Please restate each line of the data below exactly. Omit all images.

→ The input:
══════════════════════════════

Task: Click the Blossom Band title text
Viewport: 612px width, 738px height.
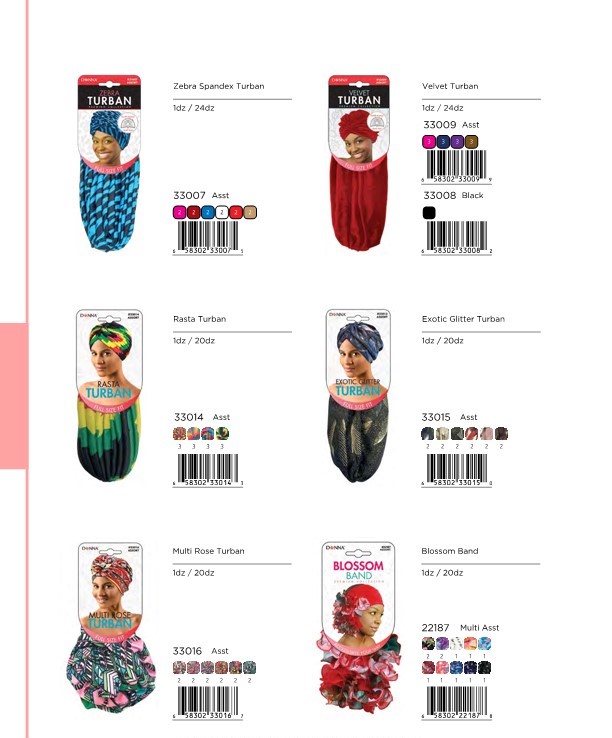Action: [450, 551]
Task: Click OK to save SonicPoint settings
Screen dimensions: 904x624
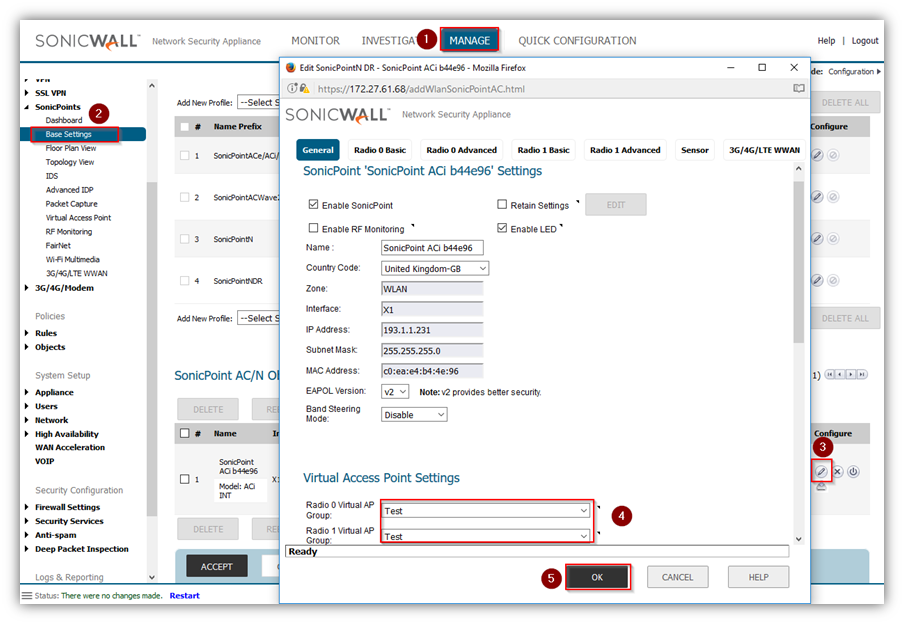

══════════════════════════════

→ Solution:
Task: Click the Blossom Band title text
Viewport: 612px width, 738px height.
Action: [450, 551]
Task: Click OK to save SonicPoint settings
Screen dimensions: 904x624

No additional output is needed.